Signaling cascades regulated by the four HER family members—EGFR, HER2, HER3, and HER4. Different ligands bind to the extracellular domain of the receptors, inducing homodimerization or heterodimerization to form several receptor combinations. Receptor phosphorylation resulting from the tyrosine kinase activity within the cytoplasmic domains activates the PI3K/AKT axis and the MAPK and inhibits apoptosis in epithelial cells with molecular alterations, which leads to neoplastic transformation. Downstream signaling molecules also increase cell-cycle progression and proliferation, which results in disease progression.
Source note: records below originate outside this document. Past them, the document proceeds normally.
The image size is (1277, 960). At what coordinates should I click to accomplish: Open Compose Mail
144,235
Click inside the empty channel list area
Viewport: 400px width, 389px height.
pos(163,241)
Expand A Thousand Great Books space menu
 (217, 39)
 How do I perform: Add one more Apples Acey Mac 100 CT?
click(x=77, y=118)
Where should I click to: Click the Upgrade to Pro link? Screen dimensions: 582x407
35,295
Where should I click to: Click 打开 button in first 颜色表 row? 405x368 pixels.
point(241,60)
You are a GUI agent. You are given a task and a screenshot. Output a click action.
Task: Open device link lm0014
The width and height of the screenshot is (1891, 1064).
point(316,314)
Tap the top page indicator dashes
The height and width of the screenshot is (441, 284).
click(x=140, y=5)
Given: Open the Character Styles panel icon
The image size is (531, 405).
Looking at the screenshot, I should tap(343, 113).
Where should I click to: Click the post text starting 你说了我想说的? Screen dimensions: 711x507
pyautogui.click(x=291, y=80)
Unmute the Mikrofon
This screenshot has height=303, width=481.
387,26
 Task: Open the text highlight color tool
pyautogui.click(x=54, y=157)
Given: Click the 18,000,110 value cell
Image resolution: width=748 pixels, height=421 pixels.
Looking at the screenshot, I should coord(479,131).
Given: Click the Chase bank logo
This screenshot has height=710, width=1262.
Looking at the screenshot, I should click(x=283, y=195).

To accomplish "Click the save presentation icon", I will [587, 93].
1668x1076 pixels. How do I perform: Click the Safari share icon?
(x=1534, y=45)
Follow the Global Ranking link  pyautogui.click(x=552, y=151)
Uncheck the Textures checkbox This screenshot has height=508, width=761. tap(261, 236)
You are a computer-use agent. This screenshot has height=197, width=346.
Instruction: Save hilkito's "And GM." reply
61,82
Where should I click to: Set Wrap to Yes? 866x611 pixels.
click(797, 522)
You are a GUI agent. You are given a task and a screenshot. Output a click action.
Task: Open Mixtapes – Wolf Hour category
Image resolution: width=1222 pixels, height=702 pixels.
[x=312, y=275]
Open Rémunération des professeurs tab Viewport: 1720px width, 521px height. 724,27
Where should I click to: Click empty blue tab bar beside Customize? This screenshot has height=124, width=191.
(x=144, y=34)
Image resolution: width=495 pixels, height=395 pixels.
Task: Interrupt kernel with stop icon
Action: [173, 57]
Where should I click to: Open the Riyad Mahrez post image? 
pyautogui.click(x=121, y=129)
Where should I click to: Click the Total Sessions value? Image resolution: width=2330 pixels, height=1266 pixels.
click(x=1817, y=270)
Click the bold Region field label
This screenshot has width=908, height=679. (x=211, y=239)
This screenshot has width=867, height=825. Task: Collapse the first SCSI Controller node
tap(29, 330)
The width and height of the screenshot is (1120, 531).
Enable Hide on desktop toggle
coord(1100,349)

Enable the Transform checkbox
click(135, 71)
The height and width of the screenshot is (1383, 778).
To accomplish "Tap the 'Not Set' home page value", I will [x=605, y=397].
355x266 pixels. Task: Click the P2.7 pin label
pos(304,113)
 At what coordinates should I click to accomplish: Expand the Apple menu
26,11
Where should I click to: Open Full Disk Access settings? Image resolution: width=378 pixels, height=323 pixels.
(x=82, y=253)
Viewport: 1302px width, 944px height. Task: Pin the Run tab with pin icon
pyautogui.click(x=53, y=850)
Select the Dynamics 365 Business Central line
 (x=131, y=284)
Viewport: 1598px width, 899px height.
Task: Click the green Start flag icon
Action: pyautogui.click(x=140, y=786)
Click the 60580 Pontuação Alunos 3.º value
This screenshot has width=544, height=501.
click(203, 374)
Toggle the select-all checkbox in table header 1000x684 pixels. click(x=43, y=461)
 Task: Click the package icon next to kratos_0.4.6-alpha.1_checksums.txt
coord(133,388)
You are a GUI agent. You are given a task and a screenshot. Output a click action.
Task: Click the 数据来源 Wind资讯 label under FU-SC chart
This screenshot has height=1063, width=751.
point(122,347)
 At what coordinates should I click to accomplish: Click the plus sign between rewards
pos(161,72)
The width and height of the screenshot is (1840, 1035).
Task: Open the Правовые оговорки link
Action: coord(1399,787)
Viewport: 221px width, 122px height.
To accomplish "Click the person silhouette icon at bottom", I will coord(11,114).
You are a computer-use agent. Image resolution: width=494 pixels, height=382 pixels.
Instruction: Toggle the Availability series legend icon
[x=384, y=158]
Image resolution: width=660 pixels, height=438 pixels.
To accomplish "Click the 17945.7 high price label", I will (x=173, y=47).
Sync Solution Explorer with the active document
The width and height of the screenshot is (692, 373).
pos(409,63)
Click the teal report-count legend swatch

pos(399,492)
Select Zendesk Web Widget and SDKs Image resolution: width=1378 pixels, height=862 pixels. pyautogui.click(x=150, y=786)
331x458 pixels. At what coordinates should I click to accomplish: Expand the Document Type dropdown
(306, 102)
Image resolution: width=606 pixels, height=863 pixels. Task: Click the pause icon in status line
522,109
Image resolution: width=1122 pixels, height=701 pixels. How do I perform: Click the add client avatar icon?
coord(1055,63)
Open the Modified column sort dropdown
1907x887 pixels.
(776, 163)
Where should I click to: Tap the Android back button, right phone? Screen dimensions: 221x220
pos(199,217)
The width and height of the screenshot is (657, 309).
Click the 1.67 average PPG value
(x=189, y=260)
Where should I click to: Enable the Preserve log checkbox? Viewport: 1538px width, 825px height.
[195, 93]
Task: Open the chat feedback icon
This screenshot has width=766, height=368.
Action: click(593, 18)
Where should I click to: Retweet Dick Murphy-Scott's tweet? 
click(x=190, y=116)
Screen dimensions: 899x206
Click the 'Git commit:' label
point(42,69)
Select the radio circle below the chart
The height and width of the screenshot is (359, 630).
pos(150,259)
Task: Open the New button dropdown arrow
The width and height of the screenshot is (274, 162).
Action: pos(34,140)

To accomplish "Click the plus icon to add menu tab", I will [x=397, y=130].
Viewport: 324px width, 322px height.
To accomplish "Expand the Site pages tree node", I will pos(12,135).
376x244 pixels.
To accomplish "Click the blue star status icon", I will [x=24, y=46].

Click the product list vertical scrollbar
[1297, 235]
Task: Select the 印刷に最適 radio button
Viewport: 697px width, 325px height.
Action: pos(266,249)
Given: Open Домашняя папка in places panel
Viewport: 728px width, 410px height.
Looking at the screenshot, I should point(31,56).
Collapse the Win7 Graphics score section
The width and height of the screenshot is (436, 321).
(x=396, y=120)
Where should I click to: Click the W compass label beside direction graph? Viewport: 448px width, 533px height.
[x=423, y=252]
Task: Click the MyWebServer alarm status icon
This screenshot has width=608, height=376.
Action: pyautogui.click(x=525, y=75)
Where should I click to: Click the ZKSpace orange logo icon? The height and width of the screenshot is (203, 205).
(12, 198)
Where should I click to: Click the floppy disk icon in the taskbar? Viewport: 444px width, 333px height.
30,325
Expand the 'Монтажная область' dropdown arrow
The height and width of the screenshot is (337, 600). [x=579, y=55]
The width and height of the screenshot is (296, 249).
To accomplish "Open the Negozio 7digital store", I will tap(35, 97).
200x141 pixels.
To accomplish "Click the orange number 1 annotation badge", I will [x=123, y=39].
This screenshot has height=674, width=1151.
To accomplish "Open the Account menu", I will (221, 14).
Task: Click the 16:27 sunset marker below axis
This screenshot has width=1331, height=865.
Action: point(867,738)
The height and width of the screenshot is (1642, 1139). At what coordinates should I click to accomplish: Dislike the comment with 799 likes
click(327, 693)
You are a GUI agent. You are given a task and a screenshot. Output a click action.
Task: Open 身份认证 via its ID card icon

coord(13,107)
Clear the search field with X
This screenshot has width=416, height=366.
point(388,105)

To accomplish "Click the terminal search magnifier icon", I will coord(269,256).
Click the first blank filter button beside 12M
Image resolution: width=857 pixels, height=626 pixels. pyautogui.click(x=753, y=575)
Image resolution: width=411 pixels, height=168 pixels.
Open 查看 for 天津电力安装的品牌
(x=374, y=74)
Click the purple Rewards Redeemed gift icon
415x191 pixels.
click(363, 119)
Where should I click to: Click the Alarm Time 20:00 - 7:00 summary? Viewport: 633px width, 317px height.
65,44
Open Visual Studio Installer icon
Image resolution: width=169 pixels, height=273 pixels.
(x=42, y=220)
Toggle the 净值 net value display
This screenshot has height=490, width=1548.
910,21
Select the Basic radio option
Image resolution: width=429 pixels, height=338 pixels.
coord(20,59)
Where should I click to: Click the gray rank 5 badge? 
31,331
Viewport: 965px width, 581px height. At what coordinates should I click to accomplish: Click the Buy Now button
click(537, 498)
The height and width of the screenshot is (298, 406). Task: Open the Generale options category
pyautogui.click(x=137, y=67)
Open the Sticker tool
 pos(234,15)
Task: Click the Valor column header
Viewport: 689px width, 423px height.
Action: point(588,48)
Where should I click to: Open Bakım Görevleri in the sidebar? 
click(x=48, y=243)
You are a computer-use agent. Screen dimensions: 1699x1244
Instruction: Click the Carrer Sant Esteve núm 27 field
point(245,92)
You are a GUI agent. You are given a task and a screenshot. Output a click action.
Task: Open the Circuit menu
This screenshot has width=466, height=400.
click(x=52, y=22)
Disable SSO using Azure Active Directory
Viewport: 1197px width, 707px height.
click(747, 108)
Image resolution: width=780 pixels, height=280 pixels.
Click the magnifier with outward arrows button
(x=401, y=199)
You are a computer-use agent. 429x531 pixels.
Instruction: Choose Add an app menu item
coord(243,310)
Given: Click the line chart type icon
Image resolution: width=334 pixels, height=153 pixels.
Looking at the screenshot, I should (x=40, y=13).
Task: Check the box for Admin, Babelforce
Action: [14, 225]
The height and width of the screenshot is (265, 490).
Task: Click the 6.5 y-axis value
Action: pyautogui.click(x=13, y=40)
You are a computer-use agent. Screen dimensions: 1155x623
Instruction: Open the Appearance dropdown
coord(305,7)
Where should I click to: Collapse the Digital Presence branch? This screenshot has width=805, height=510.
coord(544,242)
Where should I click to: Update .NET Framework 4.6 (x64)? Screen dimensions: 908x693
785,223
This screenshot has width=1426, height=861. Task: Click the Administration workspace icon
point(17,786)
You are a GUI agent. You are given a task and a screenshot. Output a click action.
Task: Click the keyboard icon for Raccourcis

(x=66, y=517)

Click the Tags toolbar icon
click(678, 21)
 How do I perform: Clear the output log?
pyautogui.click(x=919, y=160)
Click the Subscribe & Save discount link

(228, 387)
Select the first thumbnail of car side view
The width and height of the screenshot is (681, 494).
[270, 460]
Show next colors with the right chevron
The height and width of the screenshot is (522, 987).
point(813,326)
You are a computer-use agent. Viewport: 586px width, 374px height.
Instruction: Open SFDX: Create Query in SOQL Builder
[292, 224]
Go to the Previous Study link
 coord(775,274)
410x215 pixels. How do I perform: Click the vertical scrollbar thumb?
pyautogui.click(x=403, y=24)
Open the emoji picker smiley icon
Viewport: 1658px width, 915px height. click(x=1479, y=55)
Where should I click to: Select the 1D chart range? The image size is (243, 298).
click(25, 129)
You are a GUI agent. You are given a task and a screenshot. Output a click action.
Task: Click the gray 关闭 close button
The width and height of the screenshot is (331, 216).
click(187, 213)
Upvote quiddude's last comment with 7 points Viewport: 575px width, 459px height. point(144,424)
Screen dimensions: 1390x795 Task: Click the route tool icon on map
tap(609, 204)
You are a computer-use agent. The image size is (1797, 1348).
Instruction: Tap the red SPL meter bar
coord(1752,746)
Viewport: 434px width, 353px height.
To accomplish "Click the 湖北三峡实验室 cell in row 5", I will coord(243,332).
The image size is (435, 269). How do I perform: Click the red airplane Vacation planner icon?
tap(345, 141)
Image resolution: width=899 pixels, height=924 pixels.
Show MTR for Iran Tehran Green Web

EGFR, epidermal growth factor receptor; HER, human epidermal growth factor receptor; PI3K, phosphatidylinositol 3-kinase; MAPK, mitogen-activated protein kinase

Also, it needs to be cautioned that the upregulation of HER2 does not necessarily represent a definitive selection parameter for treatment, as not all HER2-positive patients respond to the trastuzumab treatment. This represents a great challenge for the selection of patients for anti-HER2 treatment. Therefore, molecular mechanisms for gastric tumor heterogeneity and the inherent complex regulation of signaling networks should be considered for the selection of patients for HER2-targeted therapy, as: (1) Higher levels of HER2 expression in an individual may render the amount of available antibody insufficient to effectively block the target. (2) The constitutive activation of downstream signaling; for example, amplification of PI3K signaling due to the loss of lipid phosphatase PTEN or expression of PIK3CA-activating mutations is associated with lower response to trastuzumab in HER2-positive breast cancer patients [14, 15]. (3) The compensatory upregulation of alternative or redundant parallel signaling cascade can also provide a resistance to trastuzumab treatment. In this regard, lessons can be learned from the breast cancer setting, where some patients develop resistance over time despite an initial response to trastuzumab. Of interest, it has been reported that in HER2-positive breast cancer patients, overexpression of EGFR and/or HER3 associates with a poor response to trastuzumab therapy [16]. Notably, in vitro trastuzumab can block the activation of HER2 homodimer, but not HER2/EGFR or HER2/HER3 heterodimer. (4) HER2-positive breast tumors with high levels of HER2 C-terminal fragments that lack the trastuzumab-binding epitope have also been reported to be resistant to trastuzumab [17]. Notably, the above described molecular alterations have not yet been examined in HER2-positive gastric tumors, and thus a retrospective study is needed to evolve comprehensive and precise biological signatures using next generation omics technology, which can be validated in individual patients for a more personalized treatment.